Sri Ramakrishna was born Gadadhar Chatterjee in 1836 at Kamarpukur about sixty miles from Calcutta. His parents, Khudiram and Chandramani, were poor and made ends meet with great difficulty. The spent most of their time worshipping their family diety, Raghuvir, Whom they looked upon as their patron and protector.
Gadadhar was the pet of the whole village. He was handsome and had a natural gift for the fine arts. He, however, disliked going to school. When asked why he did not want to go to school, his reply was, "The so-called education is for earning money only; I don't care for this kind of education." He loved Nature and spent his time in fields and fruit gardens outside the village with his friends. Now and then, he went into ecstasies. A line of white cranes against black monsoon clouds, singing religious songs or acting in a religious drama sent him to ecstasies.

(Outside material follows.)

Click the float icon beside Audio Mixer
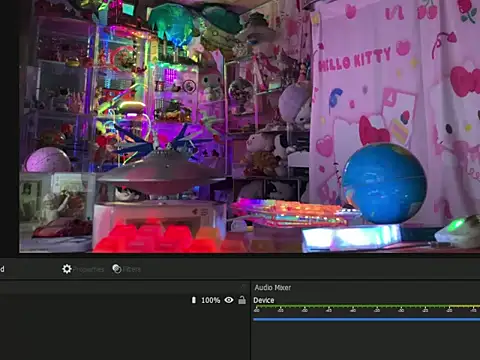pyautogui.click(x=244, y=287)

Gadadhar lost his father a the age of seven. He became more serious from then on, but he did not change his ways and habits. He continued to refuse to go to school. Instead, he was seen visiting monks who stopped at his village on their way to Puri. He would serve them and listen with rapt attention to the arguments they often had among themselves over religious issues.
Gadadhar had now attained the age when he should be invested with the sacred thread. When arrangements were nearly complete for this, Gadadhar declared that he would have his first alms as a brahmin from a certain Sudra women of the village. This was something unheard of! Tradition required that it should be a brahmin and not a Sudra who would give him the first alms. This was pointed out, but he was adamant. He said he had given his word to the lady and if he did not keep his word, what sort of brahmin would he be then? No argument, no appeal, no amount of tears could budge him from his position. Finally, Ramkumar his eldest brother and now the head of family, had to give in.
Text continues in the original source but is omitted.